## Instructions for the task
Would you please transcribe the data in full and exactly, excluding images?
[Opening Materials provided section]
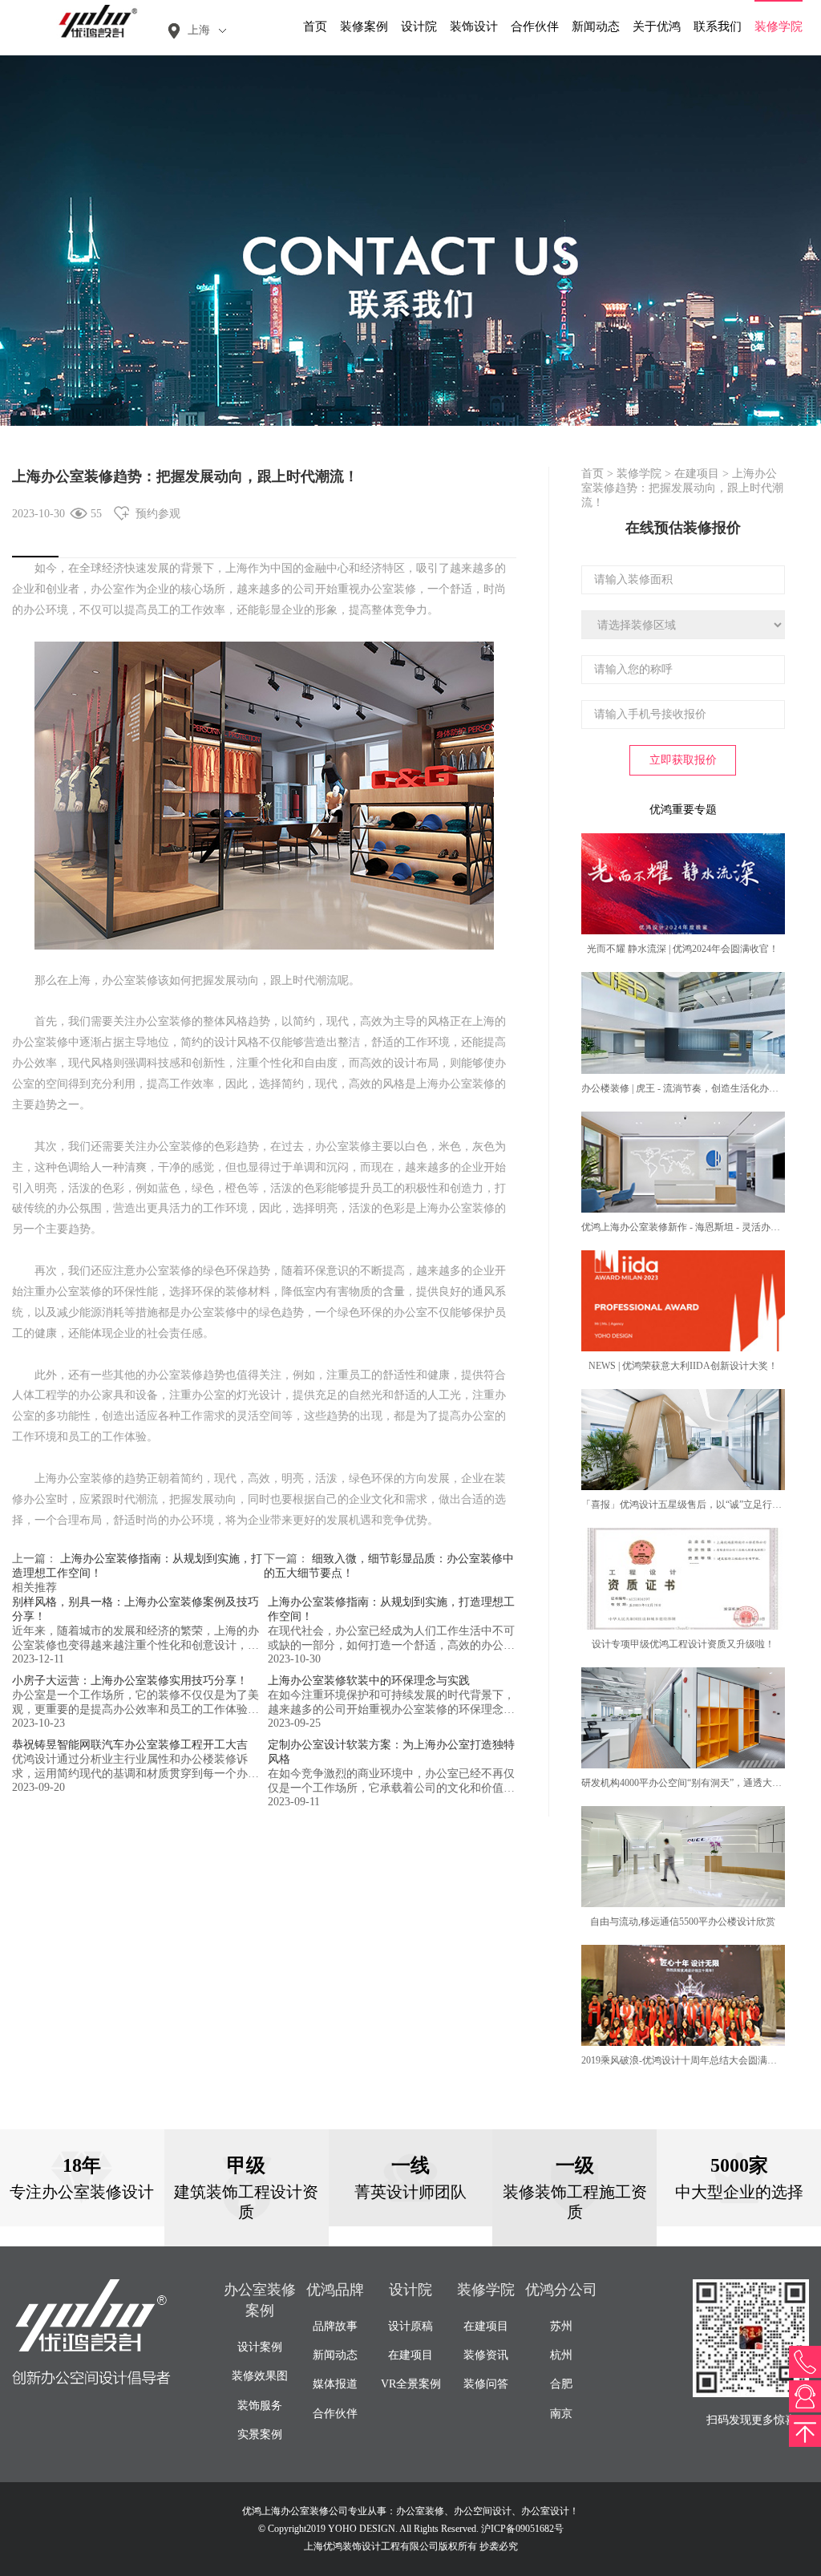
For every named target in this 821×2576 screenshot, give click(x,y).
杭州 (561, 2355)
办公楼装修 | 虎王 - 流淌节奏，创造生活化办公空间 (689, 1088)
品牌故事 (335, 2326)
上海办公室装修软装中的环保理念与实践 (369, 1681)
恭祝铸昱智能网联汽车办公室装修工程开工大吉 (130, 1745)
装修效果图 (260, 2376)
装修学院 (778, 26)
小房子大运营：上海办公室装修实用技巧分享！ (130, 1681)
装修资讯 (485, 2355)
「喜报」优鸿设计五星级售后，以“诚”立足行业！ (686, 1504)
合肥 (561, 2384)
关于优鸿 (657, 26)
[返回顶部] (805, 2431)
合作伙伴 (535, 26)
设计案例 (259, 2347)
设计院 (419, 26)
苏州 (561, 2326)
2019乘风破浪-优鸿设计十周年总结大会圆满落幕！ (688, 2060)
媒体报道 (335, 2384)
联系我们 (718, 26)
[Closing Materials provided section]
## Result of the task
For every named target in this 821×2576 screenshot, give click(x,y).
杭州 (561, 2355)
办公楼装修 | 虎王 - 流淌节奏，创造生活化办公空间 (689, 1088)
品牌故事 (335, 2326)
上海办公室装修软装中的环保理念与实践 (369, 1681)
恭祝铸昱智能网联汽车办公室装修工程开工大吉 (130, 1745)
装修效果图 (260, 2376)
装修学院 (778, 26)
小房子大运营：上海办公室装修实用技巧分享！ (130, 1681)
装修资讯 (485, 2355)
「喜报」优鸿设计五星级售后，以“诚”立足行业！ (686, 1504)
合肥 (561, 2384)
关于优鸿 (657, 26)
[返回顶部] (805, 2431)
合作伙伴 (535, 26)
设计案例 (259, 2347)
设计院 (419, 26)
苏州 (561, 2326)
2019乘风破浪-优鸿设计十周年总结大会圆满落幕！ (688, 2060)
媒体报道 (335, 2384)
联系我们 (718, 26)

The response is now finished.